Scientific Tracks Abstracts: J Psychiatry

Abstract:

Attempts to find the cause of aging focused in general on one specific aspect of the functioning of the organism. Theories considered the phenomenon either as the result of wear and tear, a depletion of a potential, a programmed type of event or of some kind of advantage for the survival of the population where natural selection would play the main role. A theory like the protein error hypothesis has a cultural origin, it is based on the belief common to different cultures that human are finite because of the accumulation of faults. Theories like the rate of living or the stress theory are based on the depletion of a reserve. The endocrine theory sees aging as a programmed event. The immune theory envisioned aging as a progressive functional decline of the immune system. The crosslinking or free radical theories focalize on a molecular event in a universe of metabolic reactions. Evolutionary theories explain aging as the action of genes modulated through natural selection. We believe that it is hopeless to look for a particular cause of aging there is simply no other alternative. One has to look for the phenomenon of aging in terms of the basic requirements needed for life to persist; the most fundamental requirement is energy expenditure, which inevitably follows the second law of thermodynamics.
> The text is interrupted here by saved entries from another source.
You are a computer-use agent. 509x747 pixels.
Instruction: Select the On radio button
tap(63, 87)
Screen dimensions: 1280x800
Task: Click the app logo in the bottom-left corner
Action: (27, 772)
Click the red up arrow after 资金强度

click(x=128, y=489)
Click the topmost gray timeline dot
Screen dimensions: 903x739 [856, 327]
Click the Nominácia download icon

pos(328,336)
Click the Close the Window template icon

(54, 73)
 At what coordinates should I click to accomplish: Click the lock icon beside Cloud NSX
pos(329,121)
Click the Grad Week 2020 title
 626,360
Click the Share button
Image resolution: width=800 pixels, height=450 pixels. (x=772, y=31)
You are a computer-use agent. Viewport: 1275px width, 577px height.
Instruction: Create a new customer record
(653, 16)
The data that support this view will be described.

Biography :

A Macieira-Coelho is a Research Director at the French National Institute of Health. He received an MD from the University of Lisbon, Portugal, and a PhD from the University of Uppsala Sweden. He made an internship at the University Hospital in Lisbon and was a Research Associate at the Wistar Institute in Philadelphia (USA) and at the Department of Cell Biology of the University of Uppsala (Sweden). He became Head of the Department of Cell Pathology at the Cancer Institute in Villejuif (France) and was a visiting Professor at the University of Linkoping (Sweden). He published 150 papers in professional journals and 9 books on cancer and aging. He received the following awards: Fritz Verzar Prize (University of Vienna, Austria), “Seeds of Science” Career Prize (Lisbon, Portugal), Dr. Honoris Causa (University of Linkoping, Sweden), Johananof International Visiting Professor (Institute Mario Negri, Milano, Italy).